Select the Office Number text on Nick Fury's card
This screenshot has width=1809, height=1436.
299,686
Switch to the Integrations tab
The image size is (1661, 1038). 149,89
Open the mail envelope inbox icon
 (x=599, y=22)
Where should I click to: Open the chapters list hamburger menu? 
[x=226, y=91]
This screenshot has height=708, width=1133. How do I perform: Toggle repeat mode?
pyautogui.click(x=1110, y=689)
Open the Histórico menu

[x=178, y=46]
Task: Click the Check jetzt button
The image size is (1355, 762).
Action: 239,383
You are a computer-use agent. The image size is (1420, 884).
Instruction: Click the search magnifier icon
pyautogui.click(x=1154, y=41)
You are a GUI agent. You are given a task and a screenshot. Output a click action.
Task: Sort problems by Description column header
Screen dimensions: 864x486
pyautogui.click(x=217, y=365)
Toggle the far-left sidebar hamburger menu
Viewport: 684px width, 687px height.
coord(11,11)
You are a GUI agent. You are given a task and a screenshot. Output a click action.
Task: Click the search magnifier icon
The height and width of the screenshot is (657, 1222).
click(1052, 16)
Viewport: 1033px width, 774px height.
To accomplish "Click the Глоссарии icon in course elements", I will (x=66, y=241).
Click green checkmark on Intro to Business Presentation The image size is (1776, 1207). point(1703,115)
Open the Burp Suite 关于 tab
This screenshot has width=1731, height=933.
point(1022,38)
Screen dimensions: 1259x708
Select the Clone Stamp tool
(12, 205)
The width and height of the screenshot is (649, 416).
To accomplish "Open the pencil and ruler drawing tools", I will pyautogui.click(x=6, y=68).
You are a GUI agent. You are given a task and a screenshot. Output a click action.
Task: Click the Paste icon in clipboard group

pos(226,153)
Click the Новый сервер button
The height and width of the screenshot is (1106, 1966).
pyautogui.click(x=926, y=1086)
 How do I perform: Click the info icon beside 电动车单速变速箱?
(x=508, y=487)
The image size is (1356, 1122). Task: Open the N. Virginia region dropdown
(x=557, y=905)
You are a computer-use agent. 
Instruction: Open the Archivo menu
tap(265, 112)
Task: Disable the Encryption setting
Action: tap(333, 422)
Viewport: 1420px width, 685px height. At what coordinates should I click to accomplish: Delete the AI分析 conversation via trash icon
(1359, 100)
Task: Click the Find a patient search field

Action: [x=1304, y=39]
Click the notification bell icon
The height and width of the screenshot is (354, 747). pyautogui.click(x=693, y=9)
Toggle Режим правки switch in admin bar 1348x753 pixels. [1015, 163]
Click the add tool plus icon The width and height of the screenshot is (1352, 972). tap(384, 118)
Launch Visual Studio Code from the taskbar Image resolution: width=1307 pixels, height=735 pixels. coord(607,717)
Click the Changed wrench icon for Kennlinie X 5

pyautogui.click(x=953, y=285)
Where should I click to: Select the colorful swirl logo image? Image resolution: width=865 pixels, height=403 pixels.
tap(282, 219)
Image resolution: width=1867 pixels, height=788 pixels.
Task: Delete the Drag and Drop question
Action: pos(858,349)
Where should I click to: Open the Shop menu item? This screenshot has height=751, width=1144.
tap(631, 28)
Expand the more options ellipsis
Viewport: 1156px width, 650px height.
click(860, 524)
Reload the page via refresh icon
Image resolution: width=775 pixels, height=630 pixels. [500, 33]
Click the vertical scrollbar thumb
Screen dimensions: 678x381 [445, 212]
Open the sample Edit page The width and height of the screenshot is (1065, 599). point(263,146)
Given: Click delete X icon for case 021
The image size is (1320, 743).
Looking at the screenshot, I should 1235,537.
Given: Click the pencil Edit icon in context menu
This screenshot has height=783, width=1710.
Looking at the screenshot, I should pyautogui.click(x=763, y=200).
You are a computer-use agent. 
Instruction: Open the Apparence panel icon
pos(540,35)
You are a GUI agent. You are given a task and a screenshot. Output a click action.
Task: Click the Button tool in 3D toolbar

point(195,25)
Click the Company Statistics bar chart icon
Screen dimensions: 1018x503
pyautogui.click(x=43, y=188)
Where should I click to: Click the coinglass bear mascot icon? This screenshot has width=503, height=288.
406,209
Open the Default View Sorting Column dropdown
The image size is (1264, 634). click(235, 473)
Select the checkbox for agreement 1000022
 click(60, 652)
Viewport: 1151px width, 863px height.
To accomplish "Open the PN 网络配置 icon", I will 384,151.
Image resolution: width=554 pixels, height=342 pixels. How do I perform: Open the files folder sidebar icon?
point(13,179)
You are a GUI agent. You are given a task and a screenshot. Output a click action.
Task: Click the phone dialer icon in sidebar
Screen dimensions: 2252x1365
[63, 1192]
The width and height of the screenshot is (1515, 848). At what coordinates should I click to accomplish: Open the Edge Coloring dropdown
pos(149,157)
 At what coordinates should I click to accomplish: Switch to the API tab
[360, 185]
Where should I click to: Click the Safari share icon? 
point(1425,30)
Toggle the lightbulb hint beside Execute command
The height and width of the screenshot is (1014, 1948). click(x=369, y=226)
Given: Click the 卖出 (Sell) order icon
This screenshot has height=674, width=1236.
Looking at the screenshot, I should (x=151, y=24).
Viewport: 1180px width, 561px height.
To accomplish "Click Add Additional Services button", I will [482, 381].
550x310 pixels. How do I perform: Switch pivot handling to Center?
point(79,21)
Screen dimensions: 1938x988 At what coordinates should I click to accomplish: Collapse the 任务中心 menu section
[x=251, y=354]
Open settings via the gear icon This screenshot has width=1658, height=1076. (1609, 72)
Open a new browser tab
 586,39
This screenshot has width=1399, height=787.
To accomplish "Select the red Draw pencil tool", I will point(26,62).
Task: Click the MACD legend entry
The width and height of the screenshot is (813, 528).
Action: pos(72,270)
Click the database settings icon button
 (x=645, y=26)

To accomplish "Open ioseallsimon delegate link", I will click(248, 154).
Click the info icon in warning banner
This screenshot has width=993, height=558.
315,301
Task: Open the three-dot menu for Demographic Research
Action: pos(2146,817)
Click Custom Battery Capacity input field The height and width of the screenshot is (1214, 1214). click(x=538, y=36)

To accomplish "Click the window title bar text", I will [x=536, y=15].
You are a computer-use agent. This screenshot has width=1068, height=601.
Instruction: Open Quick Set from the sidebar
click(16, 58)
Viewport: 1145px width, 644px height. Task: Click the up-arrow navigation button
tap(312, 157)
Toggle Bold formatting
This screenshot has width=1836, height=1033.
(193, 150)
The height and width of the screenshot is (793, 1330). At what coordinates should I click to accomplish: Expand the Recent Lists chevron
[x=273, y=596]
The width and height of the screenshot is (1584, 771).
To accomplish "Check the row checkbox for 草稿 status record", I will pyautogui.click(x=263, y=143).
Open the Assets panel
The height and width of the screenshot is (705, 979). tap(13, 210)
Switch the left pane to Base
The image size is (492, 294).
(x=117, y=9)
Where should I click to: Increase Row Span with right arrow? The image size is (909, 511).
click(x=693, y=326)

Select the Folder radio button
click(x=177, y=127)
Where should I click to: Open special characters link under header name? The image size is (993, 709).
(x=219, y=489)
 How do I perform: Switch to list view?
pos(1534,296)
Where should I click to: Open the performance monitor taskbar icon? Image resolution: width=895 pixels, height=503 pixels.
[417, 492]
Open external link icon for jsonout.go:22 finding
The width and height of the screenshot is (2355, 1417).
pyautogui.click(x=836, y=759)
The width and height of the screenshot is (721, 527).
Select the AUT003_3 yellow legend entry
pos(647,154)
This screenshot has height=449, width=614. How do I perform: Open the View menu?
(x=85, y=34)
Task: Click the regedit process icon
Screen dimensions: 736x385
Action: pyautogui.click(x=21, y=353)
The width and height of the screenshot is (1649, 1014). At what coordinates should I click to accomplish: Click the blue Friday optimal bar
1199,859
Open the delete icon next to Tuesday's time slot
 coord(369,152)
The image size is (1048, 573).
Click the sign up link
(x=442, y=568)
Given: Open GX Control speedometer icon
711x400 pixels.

TASK DIRECTIONS >> Your answer should consist of every line from the entries that holds "computer".

WRITTEN ANSWER >>
You are a computer-use agent. The image size is (1420, 884).
You are a computer-use agent. 
You are a computer-use agent. 
You are a computer-use agent. This screenshot has width=1068, height=601.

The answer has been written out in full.